26. April 1924 "Kriemhilds Rache" wird uraufgeführt
Die Nibelungensage - der Stoff für einen Fantasyfilm, perfekt für die Ideen des Filmpioniers Fritz Lang. Er schuf ein siebenstündiges Double-Feature – als Stummfilm. Doch die Ohren wollen mitgenießen: ein Soundtrack musste her.
26. April
Montag, 26. April 2021
Autor(in): Christiane Neukirch
Sprecher(in): Johannes Hitzelberger
Illustration: Tobias Kubald
Redaktion: Frank Halbach
Die Nibelungensage, aufgeschrieben im 12. Jahrhundert, ist der perfekte Stoff für einen Fantasy-Film. Ein Held, ein Schatz, ein Drache – und eine rachedurstige Frau. Blutige Kämpfe sorgen wohldosiert für Action. Einer der ersten, die das dramatische Potenzial erkannten, war Richard Wagner. Er brachte das Epos auf die Bühne und schuf den perfekten Soundtrack dazu: das Ergebnis war der berühmte Opernzyklus "Der Ring des Nibelungen." Wer die Geschichte von Anfang bis Ende verfolgen will, braucht allerdings Sitzfleisch: 16 Stunden dauert das vierteilige Werk – Pausen nicht eingerechnet.
Klingende Nibelungen
Als im 20. Jahrhundert die Bilder laufen lernten, suchten die Filmpioniere Sujets für ihr neues Medium. Die deutsche Schauspielerin und Autorin Thea von Harbou schnappte sich die Sage und schmiedete daraus ein Drehbuch für einen Stummfilm. Ihr Mann, der Regisseur Fritz Lang, brachte den Stoff im Jahr 1924 auf die Leinwand - mit besten Schauspielern und modernsten Special Effects der Zeit.
Die Gesamtlänge des Double Features betrug sieben Stunden, also weniger als die Hälfte von Wagners Werk. Schon mal eine gute Nachricht für strapazierte Hosenböden. Allerdings hatten Wagners Opern einen entscheidenden Vorteil: sie boten, im Gegensatz zum Stummfilm, Futter für die Ohren. Fritz Lang wusste, dass er eine gute Filmmusik brauchen würde. Aber Wagner konnte er nicht leiden. Er suchte nach einem Komponisten, der sich mit Film auskannte.
Dieser fand sich in Gestalt von Gottfried Huppertz, einem jungen Filmschauspieler, der ursprünglich Musik studiert hatte. Huppertz bekam den Auftrag für die Filmmusik. Zum ruhmreichen Durchbruch kam es für den frischgebackenen Komponisten aber erstmal nicht.

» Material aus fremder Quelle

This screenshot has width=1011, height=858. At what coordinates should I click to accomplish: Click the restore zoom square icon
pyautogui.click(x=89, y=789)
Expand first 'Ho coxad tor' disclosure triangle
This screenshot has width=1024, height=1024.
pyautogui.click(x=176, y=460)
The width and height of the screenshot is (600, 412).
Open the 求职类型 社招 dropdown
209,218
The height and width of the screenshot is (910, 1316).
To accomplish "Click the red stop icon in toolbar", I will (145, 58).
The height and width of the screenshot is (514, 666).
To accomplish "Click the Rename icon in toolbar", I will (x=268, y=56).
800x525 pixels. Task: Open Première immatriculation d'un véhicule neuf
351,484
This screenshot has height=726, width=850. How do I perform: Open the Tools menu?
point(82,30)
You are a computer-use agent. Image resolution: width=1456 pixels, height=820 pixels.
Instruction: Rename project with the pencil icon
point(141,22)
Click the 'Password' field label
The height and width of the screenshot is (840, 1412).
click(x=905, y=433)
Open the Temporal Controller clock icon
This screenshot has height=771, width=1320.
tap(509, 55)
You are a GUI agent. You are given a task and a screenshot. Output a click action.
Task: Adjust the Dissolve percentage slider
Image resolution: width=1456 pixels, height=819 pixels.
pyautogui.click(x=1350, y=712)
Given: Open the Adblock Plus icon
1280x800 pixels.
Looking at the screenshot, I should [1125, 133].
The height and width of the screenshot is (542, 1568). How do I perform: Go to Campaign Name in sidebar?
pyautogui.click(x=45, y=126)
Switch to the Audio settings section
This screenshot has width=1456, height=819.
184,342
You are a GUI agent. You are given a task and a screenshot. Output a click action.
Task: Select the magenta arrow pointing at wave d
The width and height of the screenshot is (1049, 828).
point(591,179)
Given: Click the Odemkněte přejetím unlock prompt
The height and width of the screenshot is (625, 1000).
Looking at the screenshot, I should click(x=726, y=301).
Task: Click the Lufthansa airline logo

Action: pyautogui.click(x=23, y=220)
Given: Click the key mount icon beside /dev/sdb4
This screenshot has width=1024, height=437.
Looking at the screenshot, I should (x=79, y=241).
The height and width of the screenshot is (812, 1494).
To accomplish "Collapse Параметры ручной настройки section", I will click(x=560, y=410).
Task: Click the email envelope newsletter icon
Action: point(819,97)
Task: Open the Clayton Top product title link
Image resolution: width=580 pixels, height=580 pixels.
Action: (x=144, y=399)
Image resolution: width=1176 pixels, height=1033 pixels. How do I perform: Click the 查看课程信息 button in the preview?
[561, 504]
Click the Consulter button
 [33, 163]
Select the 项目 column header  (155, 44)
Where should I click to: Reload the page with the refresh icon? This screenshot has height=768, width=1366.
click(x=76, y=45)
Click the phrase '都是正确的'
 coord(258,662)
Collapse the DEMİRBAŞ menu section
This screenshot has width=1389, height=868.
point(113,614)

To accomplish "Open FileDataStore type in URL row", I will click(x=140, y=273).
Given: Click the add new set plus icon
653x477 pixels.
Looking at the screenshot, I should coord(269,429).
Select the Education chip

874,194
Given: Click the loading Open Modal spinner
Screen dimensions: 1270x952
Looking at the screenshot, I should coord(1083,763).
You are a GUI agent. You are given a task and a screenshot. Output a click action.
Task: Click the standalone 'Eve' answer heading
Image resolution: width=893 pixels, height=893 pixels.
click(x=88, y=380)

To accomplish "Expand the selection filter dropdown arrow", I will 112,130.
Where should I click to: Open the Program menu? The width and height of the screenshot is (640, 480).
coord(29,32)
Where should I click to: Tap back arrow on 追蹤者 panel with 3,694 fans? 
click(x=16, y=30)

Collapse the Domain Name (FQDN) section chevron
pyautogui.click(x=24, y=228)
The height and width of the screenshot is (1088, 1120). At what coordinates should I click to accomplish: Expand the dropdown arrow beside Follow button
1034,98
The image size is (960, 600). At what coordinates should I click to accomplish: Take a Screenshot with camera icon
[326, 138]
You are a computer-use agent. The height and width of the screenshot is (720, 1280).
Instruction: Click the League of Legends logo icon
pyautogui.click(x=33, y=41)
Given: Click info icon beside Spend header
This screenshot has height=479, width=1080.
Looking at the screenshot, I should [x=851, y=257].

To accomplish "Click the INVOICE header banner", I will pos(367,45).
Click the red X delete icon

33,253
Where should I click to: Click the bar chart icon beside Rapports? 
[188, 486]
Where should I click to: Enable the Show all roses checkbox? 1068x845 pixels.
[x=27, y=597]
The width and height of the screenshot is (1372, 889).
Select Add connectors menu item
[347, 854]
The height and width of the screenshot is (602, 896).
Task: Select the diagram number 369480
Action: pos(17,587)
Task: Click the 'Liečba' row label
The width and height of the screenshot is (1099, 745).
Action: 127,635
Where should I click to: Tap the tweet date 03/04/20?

Grund dafür war nicht seine Musik, sondern die Arbeitsweise des Regisseurs. Fritz Lang feilte und schliff bis zur letzten Minute an seiner Dramaturgie. Während die Premiere im Berliner UFA-Palast schon lief, schnitt er im Cutting Room noch an Szenen herum. Per Polizeieskorte schickte er Rolle für Rolle zum Kino, immer gerade noch rechtzeitig zum Wechsel. Der Dirigent des Filmorchesters kämpfte darum, die Musik mit den neu geschnittenen Passagen in Einklang zu bringen. Vergebens.
Wagner-Soundtrack
Die Uraufführung des zweiten Teils, "Kriemhilds Rache", am 26. April 1924 verlief noch katastrophaler. Die letzte Filmrolle kam nicht mehr beizeiten im Kino an. Trotz der anfänglichen Pannen wurde der Film ein Publikumserfolg. Doch bei den Premieren in Frankreich und in den USA ließ man sich auf keine Experimente mit dem unbekannten Filmkomponisten ein, sondern adaptierte Richard Wagners Musik für den Streifen – sehr zum Missfallen des Regisseurs. Diese adaptierte Fassung wurde auf Schallplatte veröffentlicht und war damit der erste verkäufliche Soundtrack der Geschichte: auf Schellackscheiben fürs Kurbelgrammophon.
Erst 1980 wurde nach einer Restaurierung des Films erstmals wieder die Originalmusik von Gottfried Huppertz zugespielt. Diese und eine weitere Überarbeitung im Jahr 2010 machten aus dem Film wieder das Gesamtkunstwerk, das er ist – in voller Länge und mit passender Tonspur.